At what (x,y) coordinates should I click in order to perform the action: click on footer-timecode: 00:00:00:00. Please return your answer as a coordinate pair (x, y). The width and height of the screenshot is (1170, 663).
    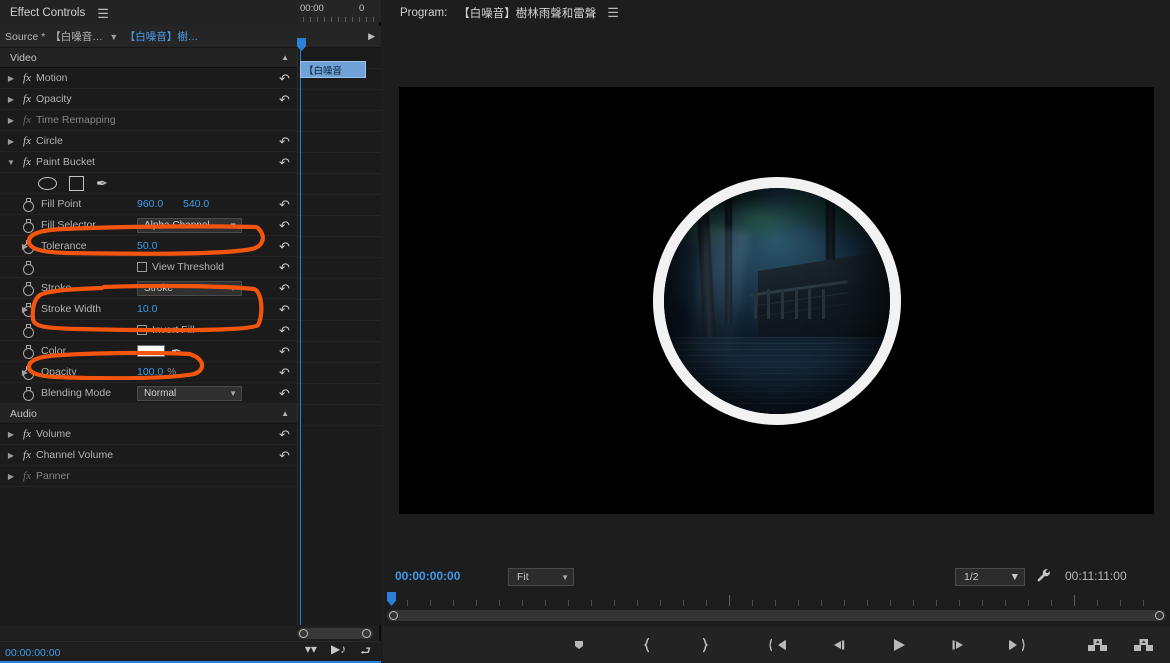
    Looking at the image, I should click on (30, 653).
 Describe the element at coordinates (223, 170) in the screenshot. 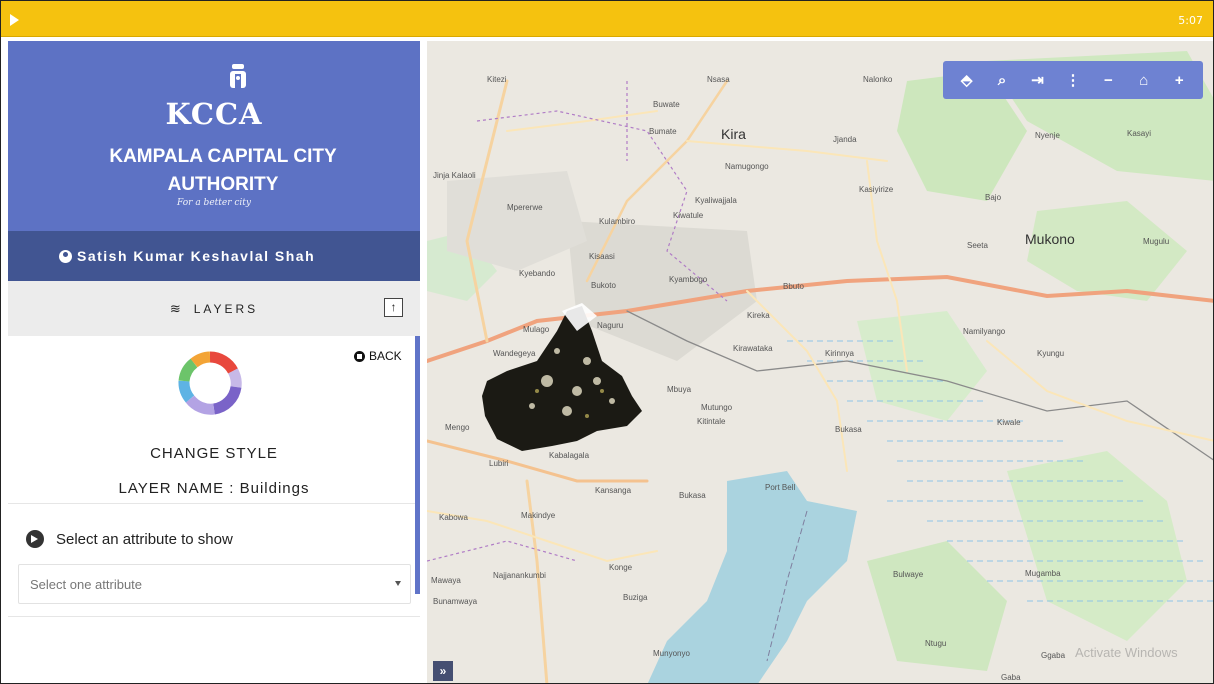

I see `brand-full-name: KAMPALA CAPITAL CITY AUTHORITY` at that location.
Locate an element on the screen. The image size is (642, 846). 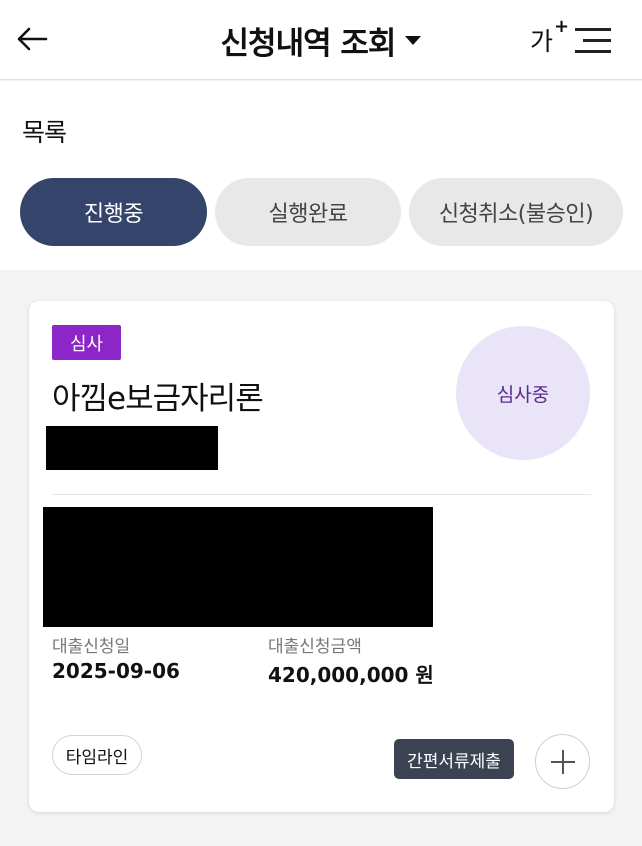
page-title: 신청내역 조회 is located at coordinates (308, 44).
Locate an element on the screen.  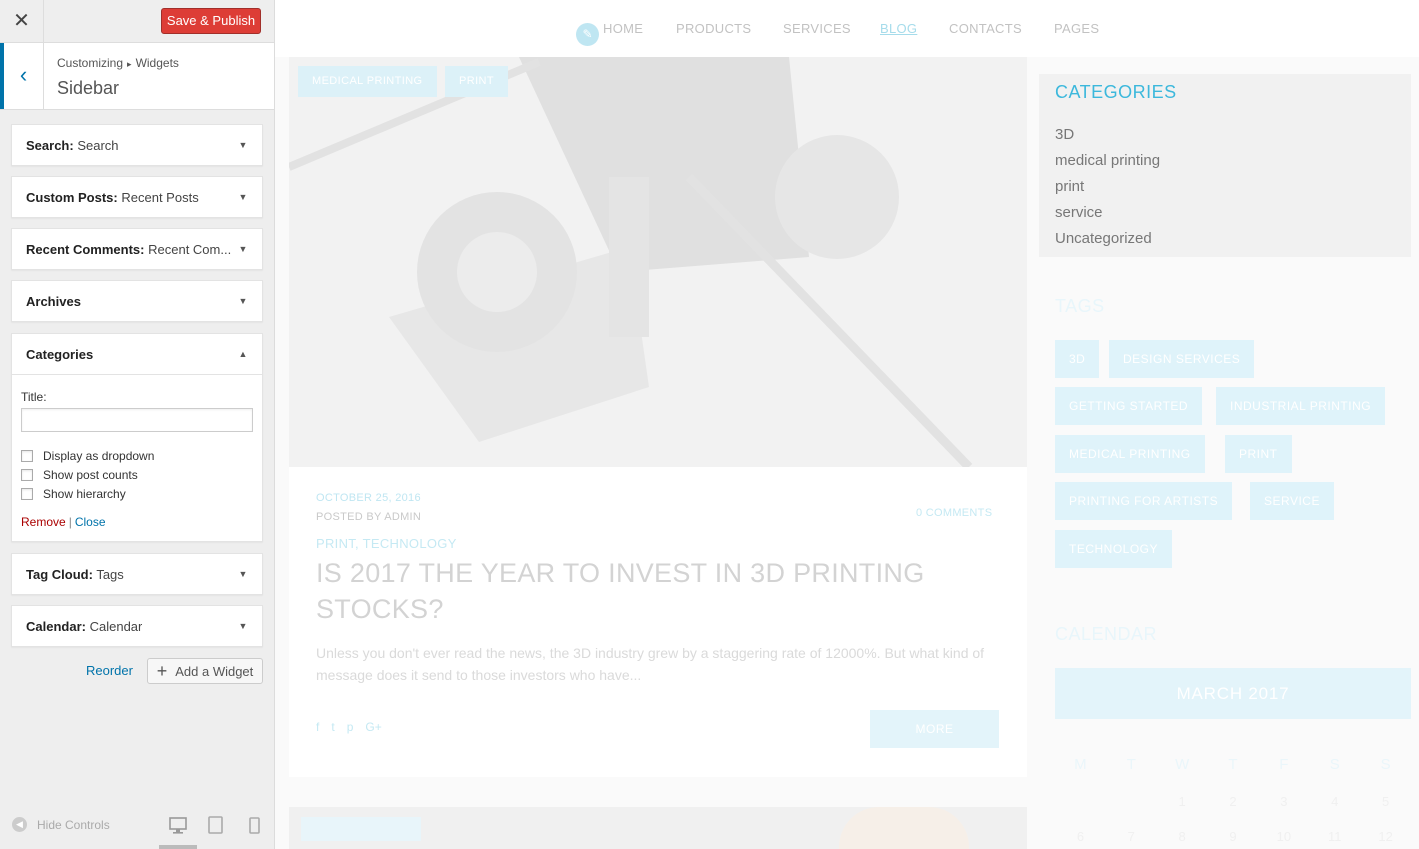
calendar-day: 12 is located at coordinates (1386, 836).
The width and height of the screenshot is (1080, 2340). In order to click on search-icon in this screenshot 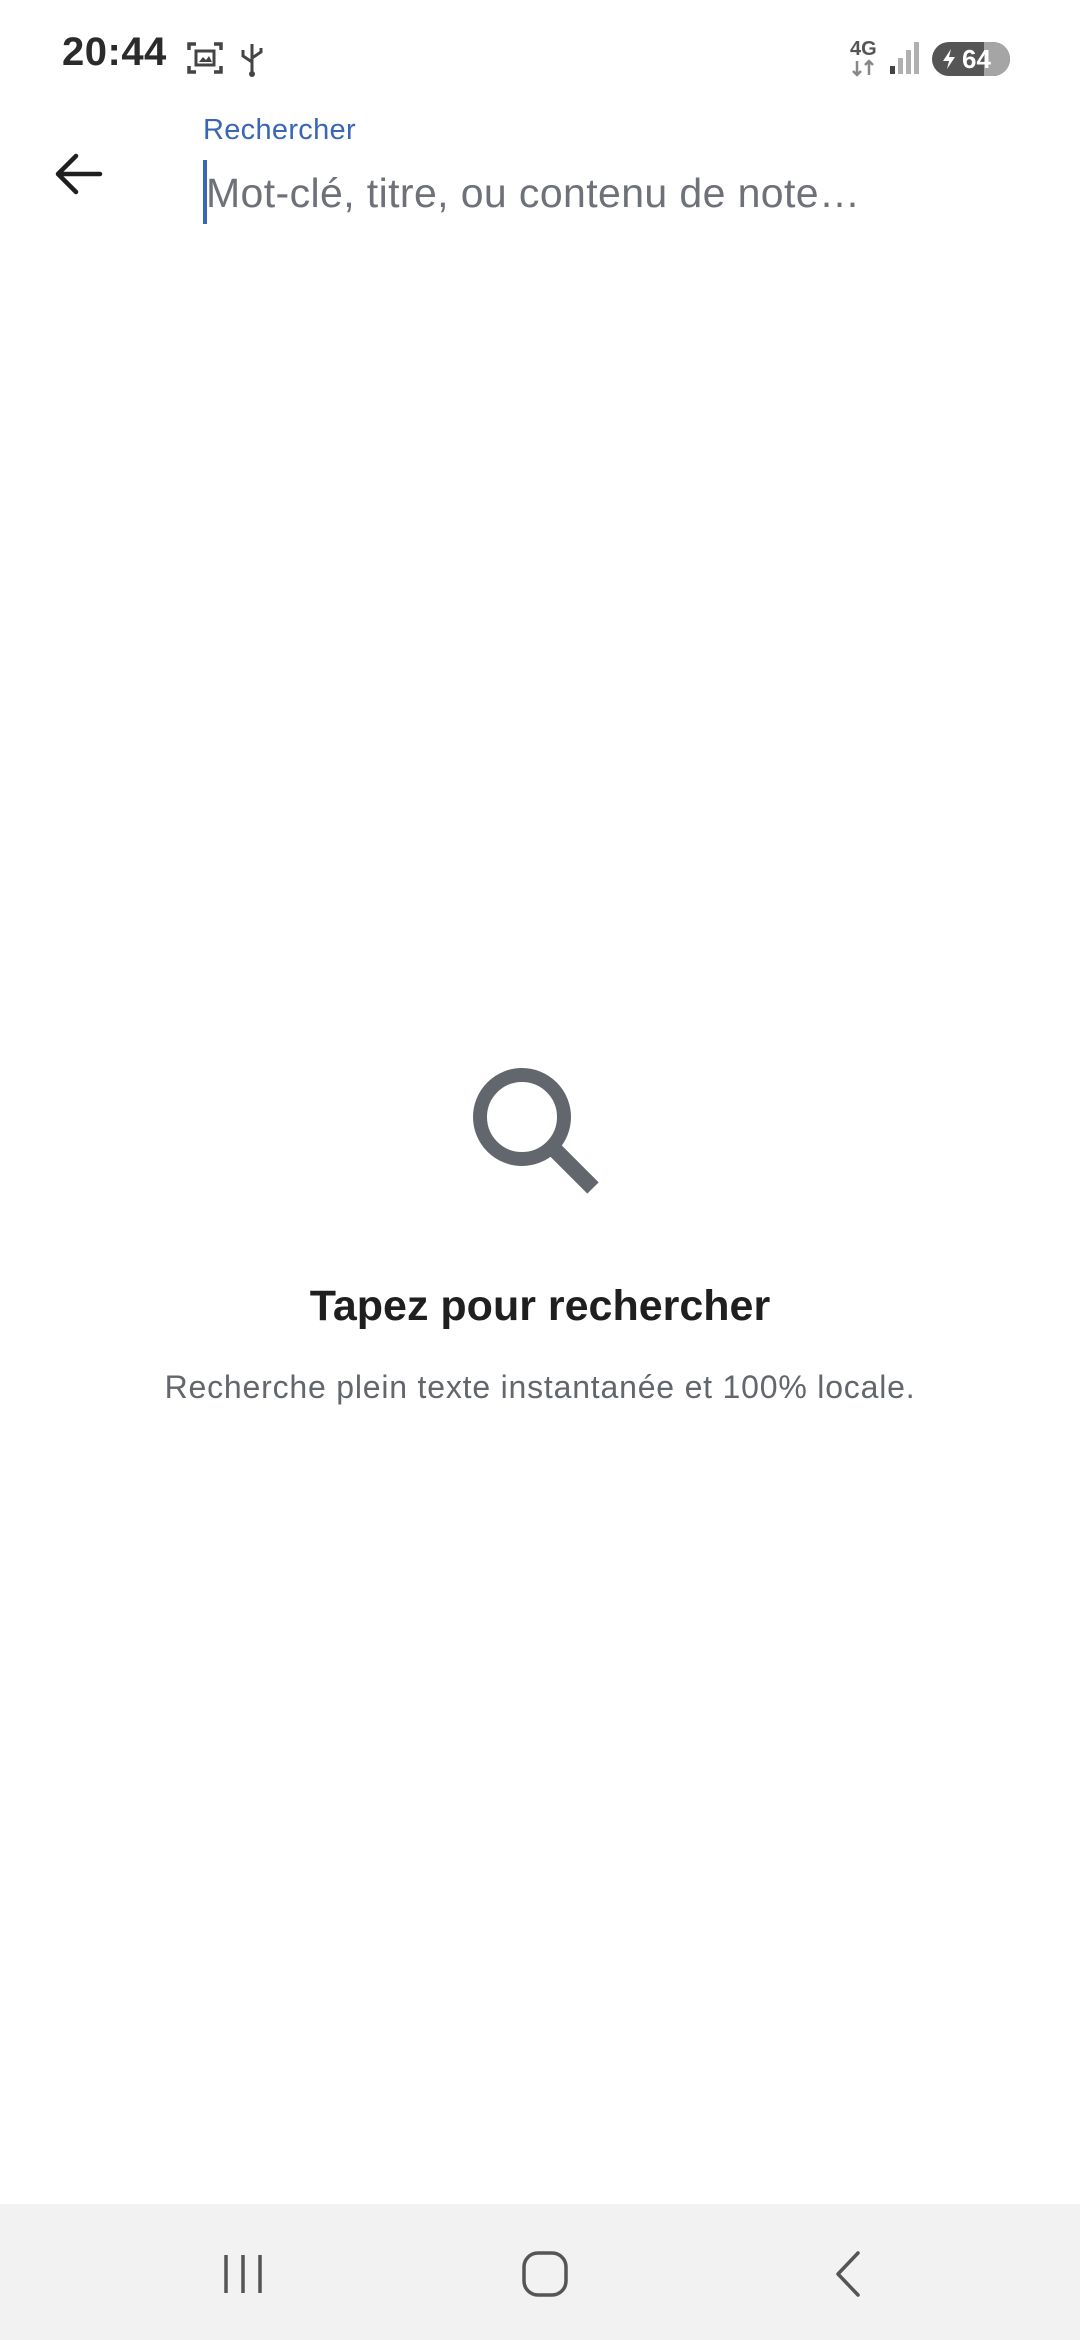, I will do `click(536, 1131)`.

# [Activity]
Please report each line in the records above that contains the word "should", treating uppercase and lowercase as different.

# [The answer]
At what (x,y) coordinates should I click in order to perform the action: click on footer-timecode: 00:00:00:00. Please return your answer as a coordinate pair (x, y). The width and height of the screenshot is (1170, 663).
    Looking at the image, I should click on (30, 653).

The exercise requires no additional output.